Jakarta, VIVA – Asosiasi kontraktor yang tergabung dalam Gabungan Pelaksana Konstruksi Nasional Indonesia (Gapensi) menilai, kondisi global yang berdampak pada kenaikan harga energi khususnya bahan bakar industri, telah memicu peningkatan biaya konstruksi secara signifikan dalam beberapa bulan terakhir.
Ketua Umum Gapensi, Andi Rukman Nurdin Karumpa, menyampaikan keprihatinan atas tekanan yang dihadapi sektor jasa konstruksi nasional, akibat kenaikan biaya operasional dan dinamika kebijakan pengadaan proyek pemerintah.

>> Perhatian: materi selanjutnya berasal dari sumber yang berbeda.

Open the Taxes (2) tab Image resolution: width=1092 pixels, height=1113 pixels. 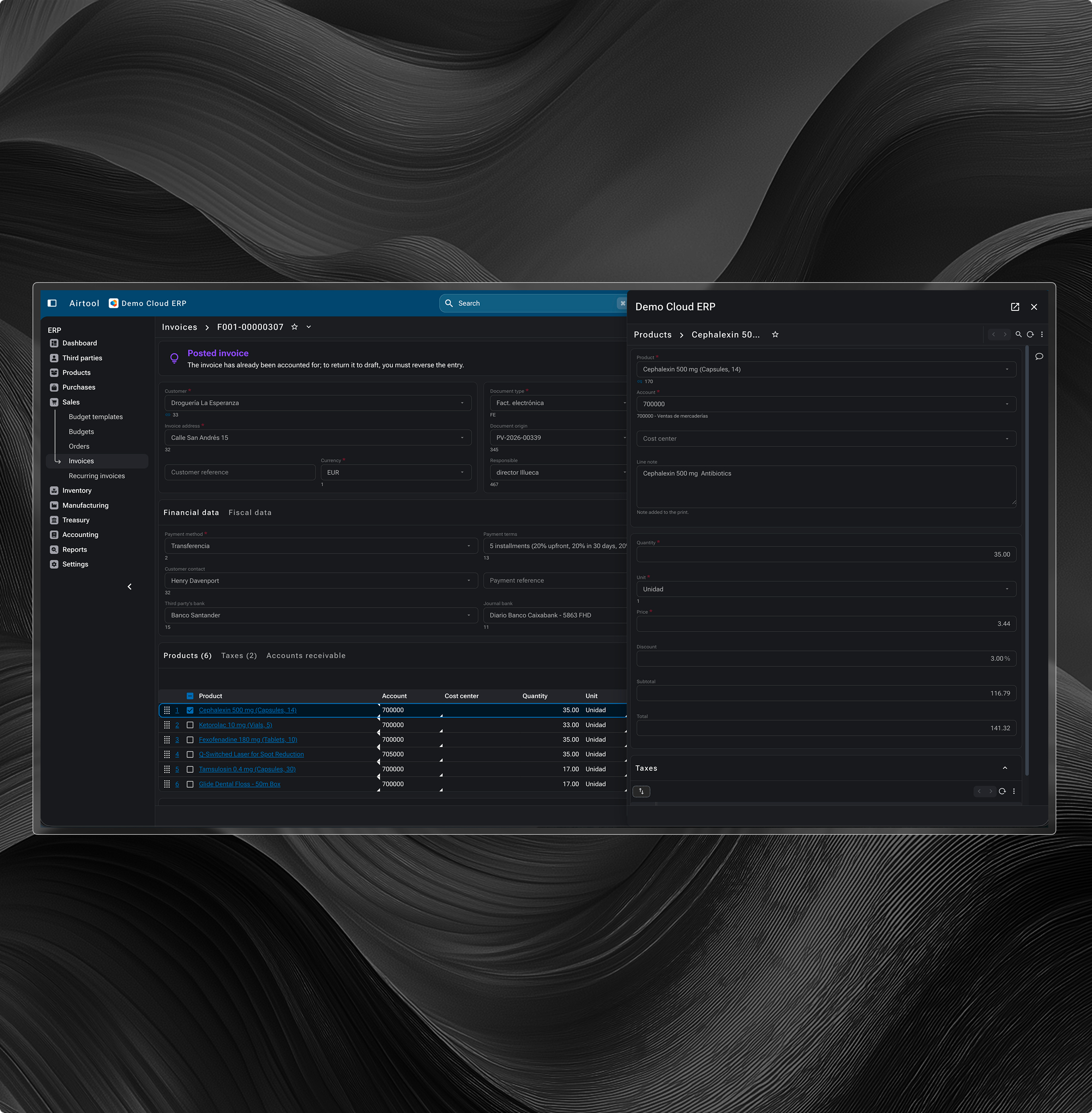(238, 655)
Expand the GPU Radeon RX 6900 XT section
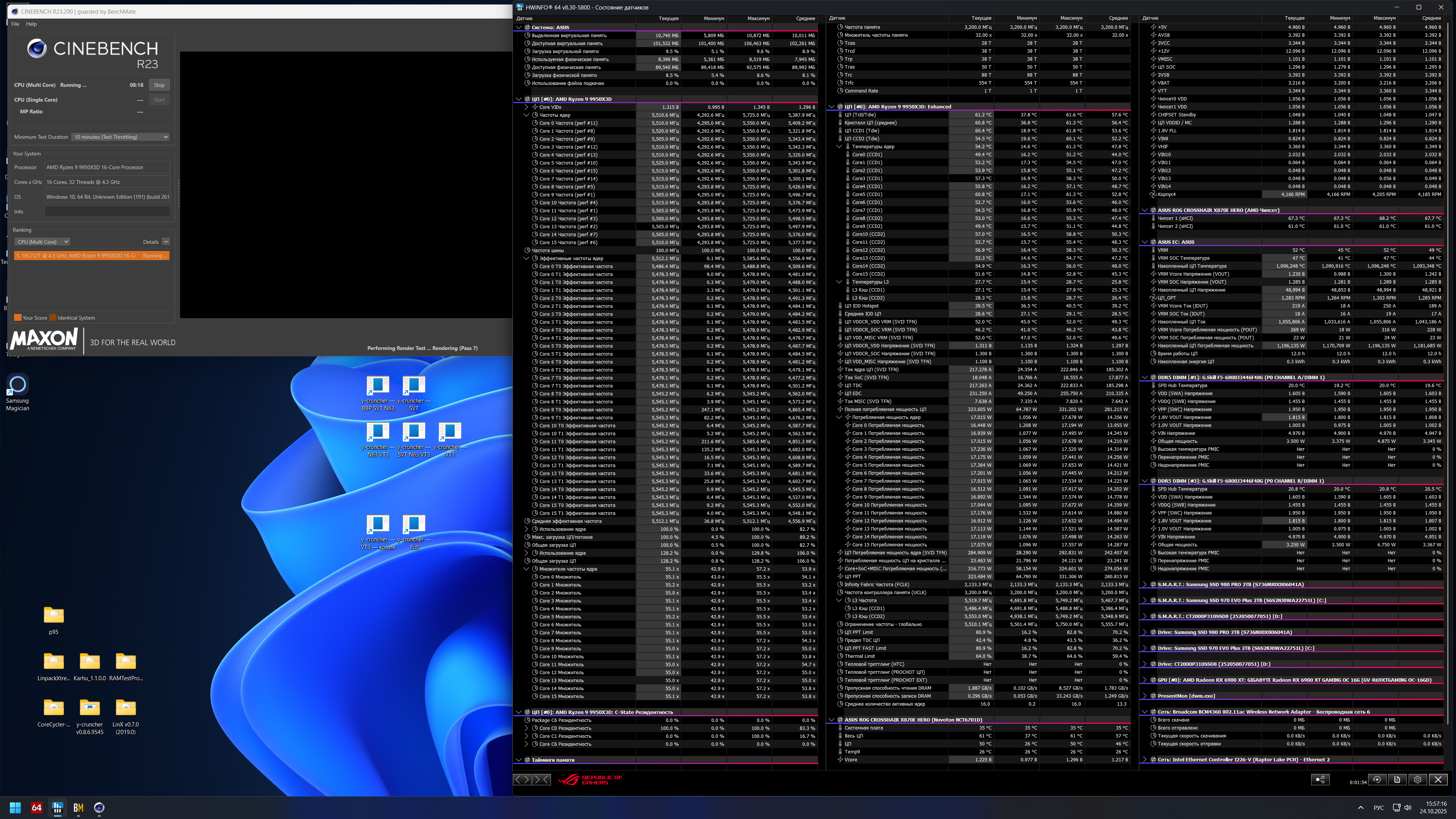 point(1145,680)
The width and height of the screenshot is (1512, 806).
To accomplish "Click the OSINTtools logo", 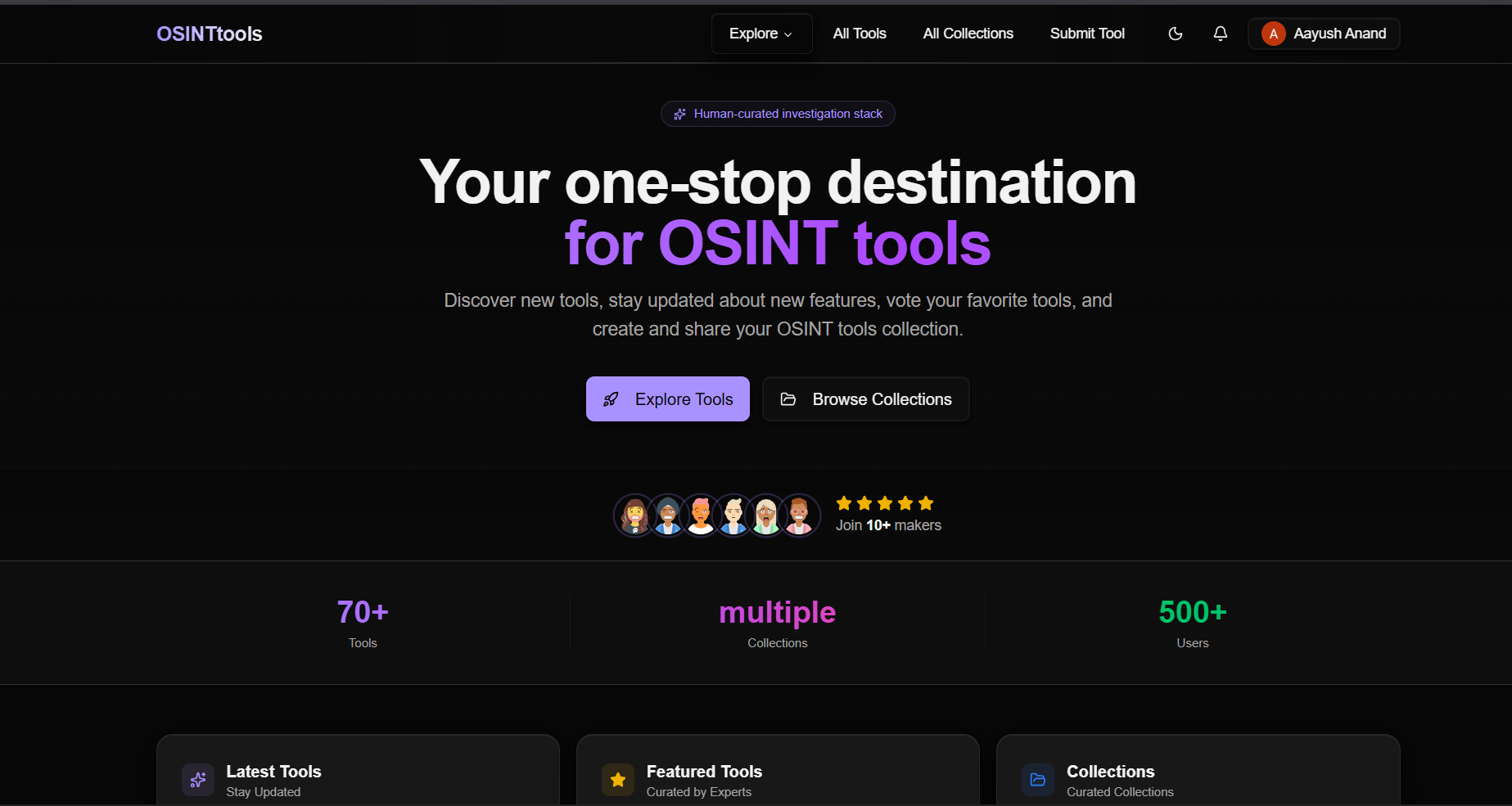I will point(209,34).
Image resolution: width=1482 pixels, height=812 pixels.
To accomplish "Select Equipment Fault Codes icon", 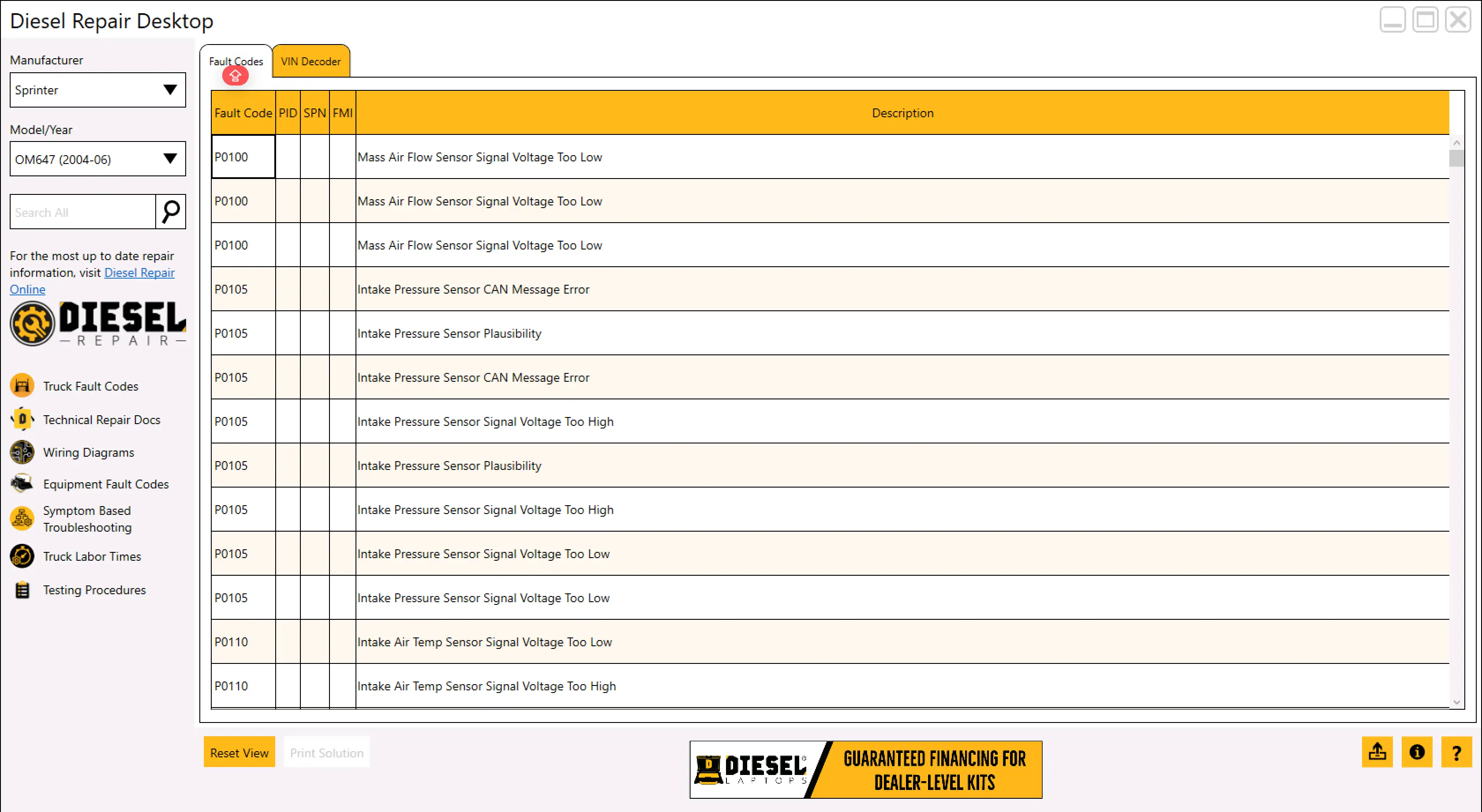I will pos(22,484).
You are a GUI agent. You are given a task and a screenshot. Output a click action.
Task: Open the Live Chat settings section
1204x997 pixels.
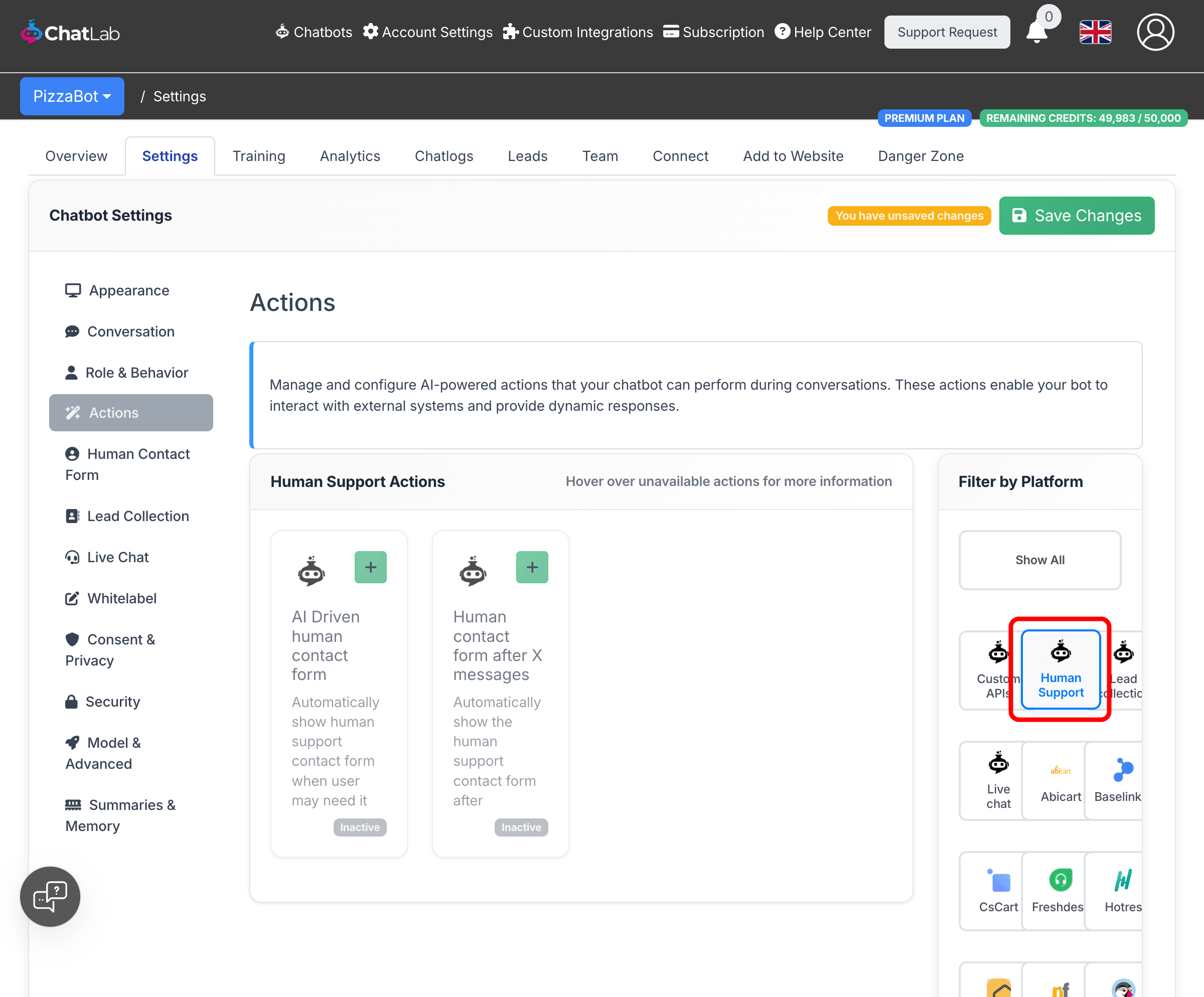point(117,557)
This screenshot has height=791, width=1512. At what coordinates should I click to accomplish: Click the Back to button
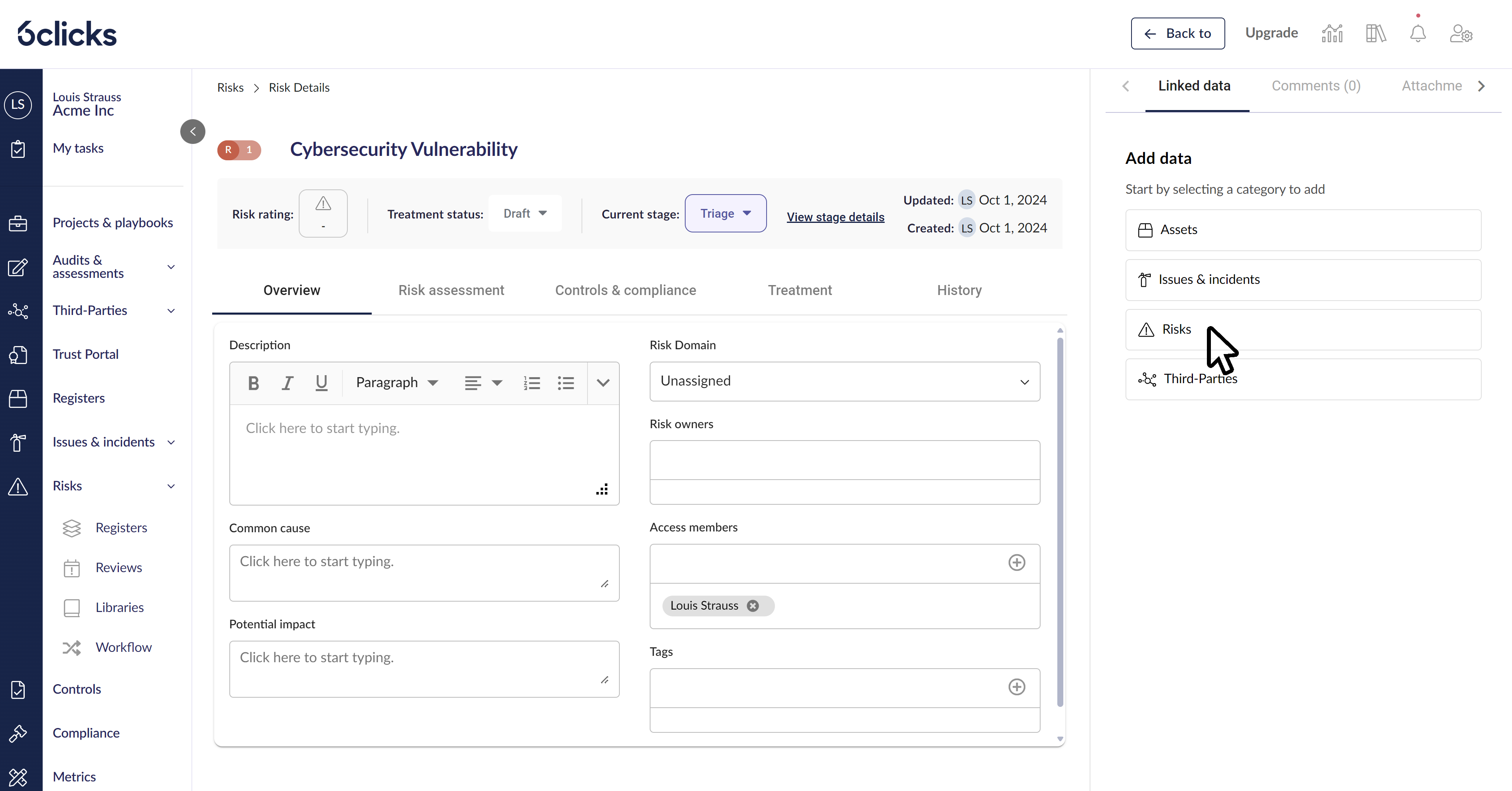pos(1177,33)
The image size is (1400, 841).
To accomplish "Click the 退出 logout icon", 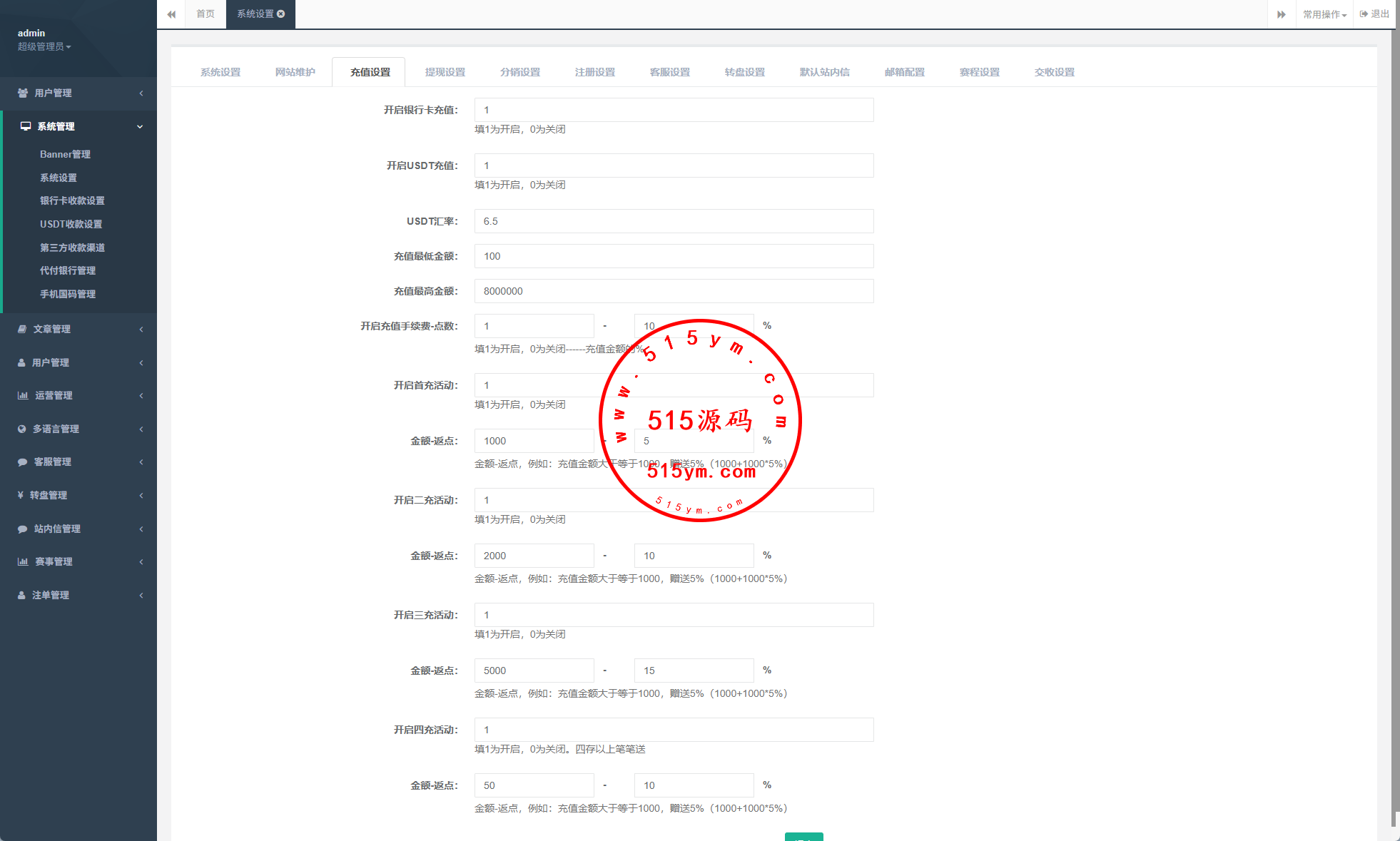I will point(1364,14).
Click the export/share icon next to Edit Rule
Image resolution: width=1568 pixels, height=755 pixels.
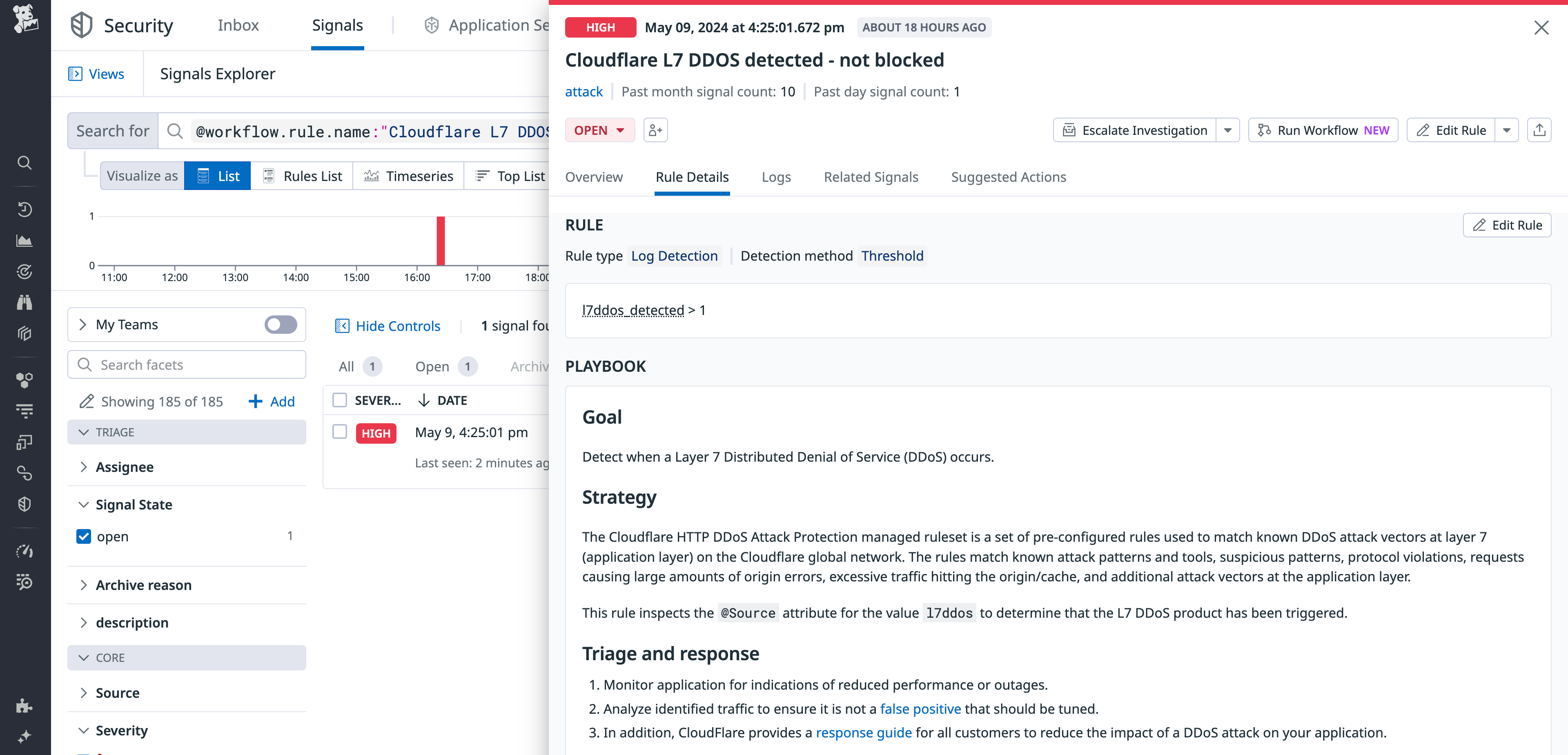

“Dalam periode Februari hingga April 2026, kami melihat kenaikan biaya konstruksi dapat mencapai 3% hingga 8%, dan berpotensi meningkat lebih tinggi apabila kondisi ini berlanjut," kata Andi dalam keterangannya, Jumat, 10 April 2026.
- socio.viva.co.id
Dia mengatakan, kenaikan harga solar industri yang saat ini berada di kisaran Rp 21.000–Rp 23.000 per liter dari sebelumnya Rp 18.000–Rp 20.000 per liter, turut mendorong kenaikan harga material seperti aspal, semen, dan baja.
Menanggapi kondisi tersebut, Gapensi pun meminta pemerintah untuk segera melakukan penyesuaian harga (eskalasi) terhadap proyek-proyek yang belum dikontrak.
"Hal itu mengingat harga acuan yang digunakan masih berdasarkan kondisi tahun sebelumnya," ujarnya.
Senada, Sekretaris Jenderal Gapensi, La Ode Safiul Akbar menegaskan, tanpa adanya penyesuaian harga, kontraktor berpotensi mengalami kerugian yang signifikan.
“Kami meminta agar proyek yang belum berkontrak diberikan ruang untuk penyesuaian harga agar pelaku usaha tidak menanggung beban biaya yang tidak sesuai dengan kondisi riil saat ini,” kata La Ode.
Selain itu, Dia juga menekankan pentingnya pemerataan kesempatan kerja, bagi pelaku usaha konstruksi nasional khususnya anggota asosiasi.
Beberapa poin utama yang disampaikan oleh Gapensi antara lain sebagai berikut:
• Proyek konstruksi sebaiknya ditenderkan secara terbuka, bukan melalui skema swakelola dalam skala besar
• Paket pekerjaan bernilai besar diharapkan dapat melibatkan swasta nasional, bukan hanya BUMN
• Praktik swakelola dinilai berpotensi menghambat partisipasi kontraktor dan menimbulkan ketidakpastian pembayaran
"Gapensi mengingatkan bahwa dominasi skema tertentu dapat berdampak pada menurunnya jumlah pelaku usaha konstruksi, yang tercermin dari penurunan jumlah anggota secara nasional dalam beberapa tahun terakhir," ujarnya.